About this task: Find every line in the listing below that contains the word "click", and copy each of those lines in full.

Given data:
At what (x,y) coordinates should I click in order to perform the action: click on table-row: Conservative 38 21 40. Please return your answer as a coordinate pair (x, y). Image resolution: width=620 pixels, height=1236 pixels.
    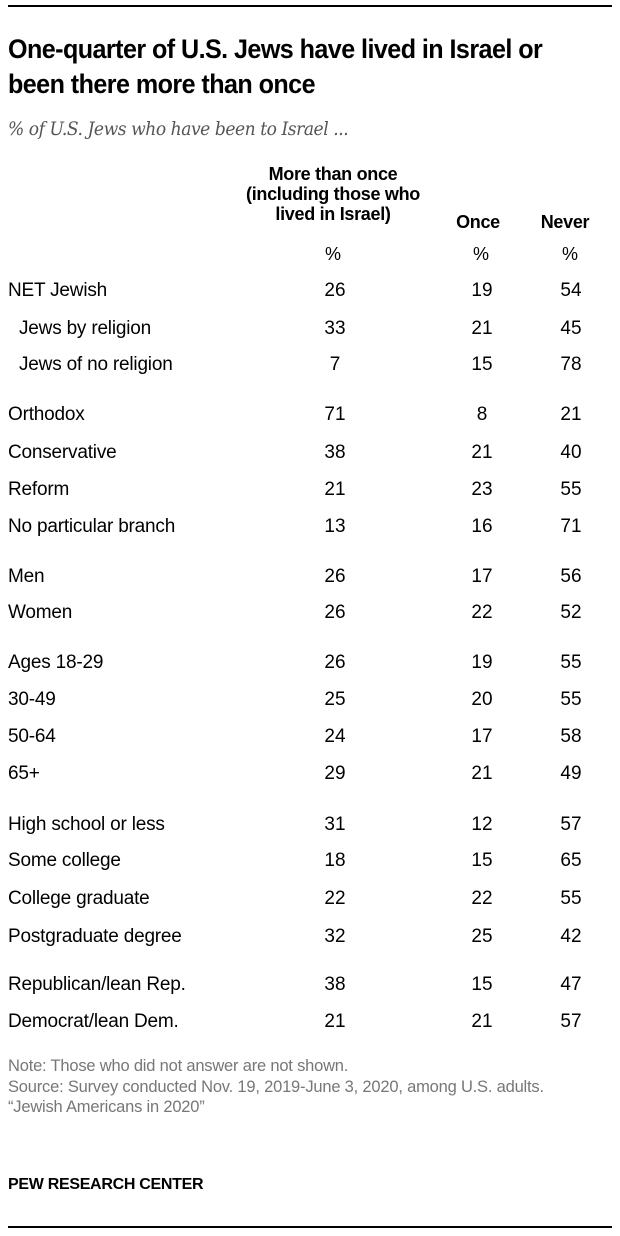
    Looking at the image, I should click on (310, 453).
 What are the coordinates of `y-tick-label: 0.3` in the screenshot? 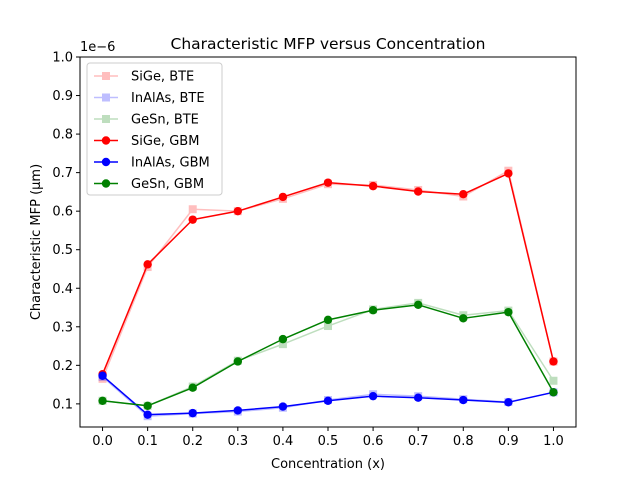 It's located at (62, 328).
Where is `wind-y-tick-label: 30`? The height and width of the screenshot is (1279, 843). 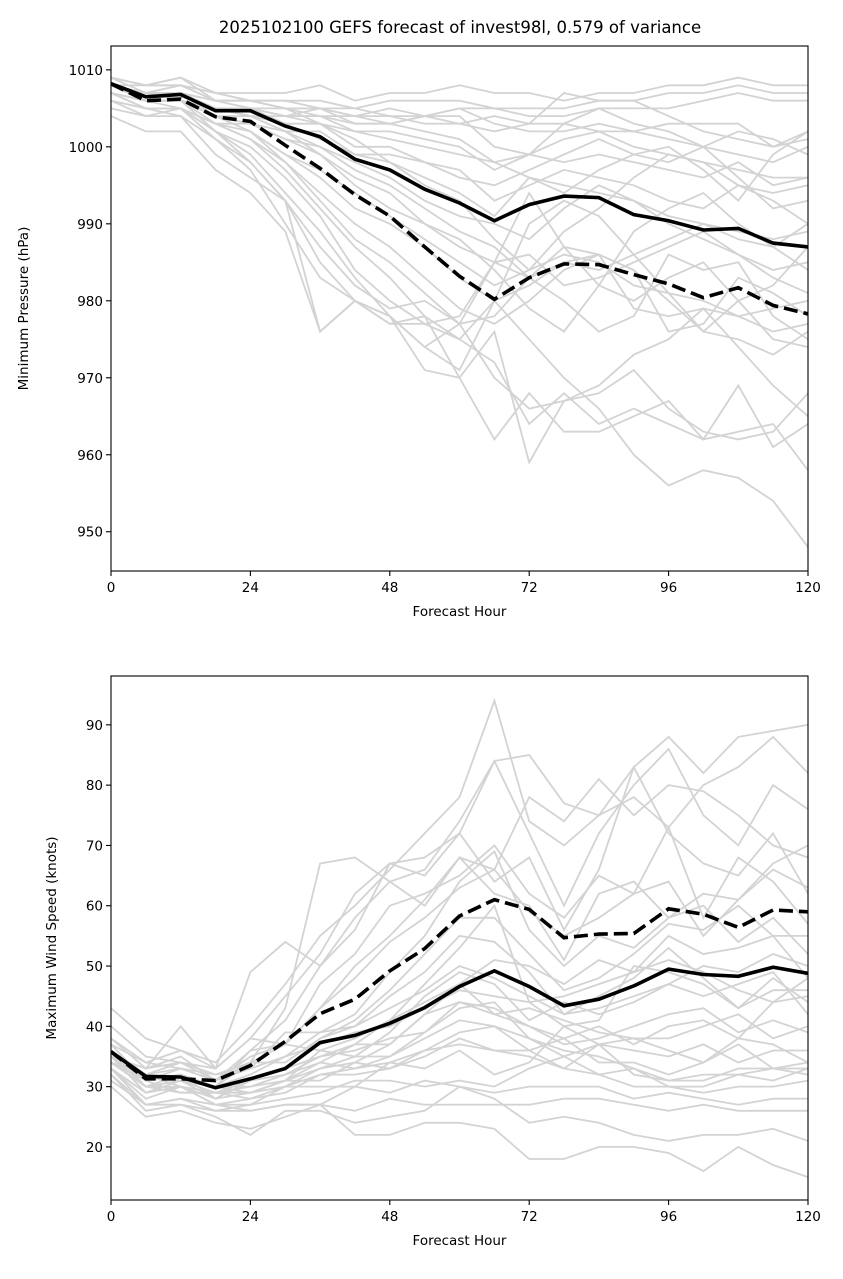
wind-y-tick-label: 30 is located at coordinates (94, 1088).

Output:
At what (x,y) coordinates should I click in order to perform the action: click on table-row: Conservative 38 21 40. Please return your answer as a coordinate pair (x, y). Image resolution: width=620 pixels, height=1236 pixels.
    Looking at the image, I should click on (310, 453).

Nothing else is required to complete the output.